Wakil Ketua Umum Asosiasi Penyelenggara Telekomunikasi Seluruh Indonesia (ATSI) Merza Fachys berpendapat, menjalankan bisnis untuk segmen bisnis ke bisnis berbeda dengan segmen konsumen ritel. Kedua belah pihak, yakni operator telekomunikasi dan korporat, harus berkembang bersama selama memanfaatkan solusi digital.
”Penyelenggara telekomunikasi menyediakan solusinya, sementara korporat menyediakan sistem pemanfaatannya dan tenaga kerja. Realisasinya dijalankan bersama-sama,” katanya saat ditanya tantangan operator telekomunikasi dalam membesarkan bisnis solusi digital untuk segmen bisnis ke bisnis.
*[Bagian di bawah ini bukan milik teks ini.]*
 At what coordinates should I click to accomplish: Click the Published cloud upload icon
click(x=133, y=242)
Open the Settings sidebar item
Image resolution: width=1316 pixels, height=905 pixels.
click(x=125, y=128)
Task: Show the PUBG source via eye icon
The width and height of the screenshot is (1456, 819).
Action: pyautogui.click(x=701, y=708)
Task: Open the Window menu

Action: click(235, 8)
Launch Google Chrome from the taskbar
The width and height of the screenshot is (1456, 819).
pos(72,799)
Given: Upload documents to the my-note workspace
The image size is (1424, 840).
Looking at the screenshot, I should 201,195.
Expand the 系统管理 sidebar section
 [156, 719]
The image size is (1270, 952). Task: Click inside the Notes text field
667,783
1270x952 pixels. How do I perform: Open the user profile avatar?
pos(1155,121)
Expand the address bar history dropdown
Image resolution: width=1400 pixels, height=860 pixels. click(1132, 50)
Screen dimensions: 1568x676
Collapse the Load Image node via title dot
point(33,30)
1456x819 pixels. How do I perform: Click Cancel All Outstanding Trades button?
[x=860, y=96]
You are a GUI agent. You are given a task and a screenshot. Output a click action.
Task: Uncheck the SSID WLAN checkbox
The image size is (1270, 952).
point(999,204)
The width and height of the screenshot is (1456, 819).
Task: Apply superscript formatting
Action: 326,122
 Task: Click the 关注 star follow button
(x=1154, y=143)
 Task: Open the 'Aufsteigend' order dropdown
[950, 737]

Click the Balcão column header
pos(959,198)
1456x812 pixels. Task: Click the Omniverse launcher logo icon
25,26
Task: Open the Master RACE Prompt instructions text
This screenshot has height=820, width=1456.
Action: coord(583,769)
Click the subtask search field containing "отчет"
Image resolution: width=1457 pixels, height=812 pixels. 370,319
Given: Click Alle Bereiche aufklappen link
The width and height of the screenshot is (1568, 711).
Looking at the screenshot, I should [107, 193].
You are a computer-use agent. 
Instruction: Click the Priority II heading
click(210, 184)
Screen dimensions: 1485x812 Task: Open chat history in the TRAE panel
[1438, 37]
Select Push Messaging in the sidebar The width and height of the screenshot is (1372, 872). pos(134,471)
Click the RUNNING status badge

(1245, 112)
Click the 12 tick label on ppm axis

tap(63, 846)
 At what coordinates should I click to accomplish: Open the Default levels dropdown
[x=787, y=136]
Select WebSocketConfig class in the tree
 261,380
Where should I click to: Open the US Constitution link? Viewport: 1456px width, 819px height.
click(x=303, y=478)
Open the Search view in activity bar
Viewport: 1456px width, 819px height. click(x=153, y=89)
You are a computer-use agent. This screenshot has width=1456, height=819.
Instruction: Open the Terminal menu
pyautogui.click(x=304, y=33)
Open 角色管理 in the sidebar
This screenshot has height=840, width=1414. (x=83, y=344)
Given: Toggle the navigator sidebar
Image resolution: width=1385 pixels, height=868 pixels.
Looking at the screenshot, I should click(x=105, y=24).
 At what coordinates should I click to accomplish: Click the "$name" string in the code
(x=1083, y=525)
Group Head East Region PT XL Axiata Tbk Dodik Ariyanto menyebutkan, selama dua tahun terakhir, lalu lintas konsumsi data internet di jaringan XL Axiata naik 183 persen. Konsumsi data internet yang membesar bukan hanya terjadi di Jawa, melainkan juga luar Jawa. Sulawesi, misalnya. Di pulau ini, XL Axiata memiliki lebih dari 7.000 pemancar dan 40 persen di antaranya berteknologi 4G. Jumlah keseluruhan pelanggan mencapai lebih dari 2,5 juta.
”Selain pemancar berteknologi 4G, kami juga melakukan fiberisasi (mengganti atau menggelar kabel telekomunikasi menjadi berwujud fiber optik) di sana. Secara khusus di Sulawesi Utara, fiberisasi jaringan XL Axiata baru mencapai 22 persen,” tuturnya.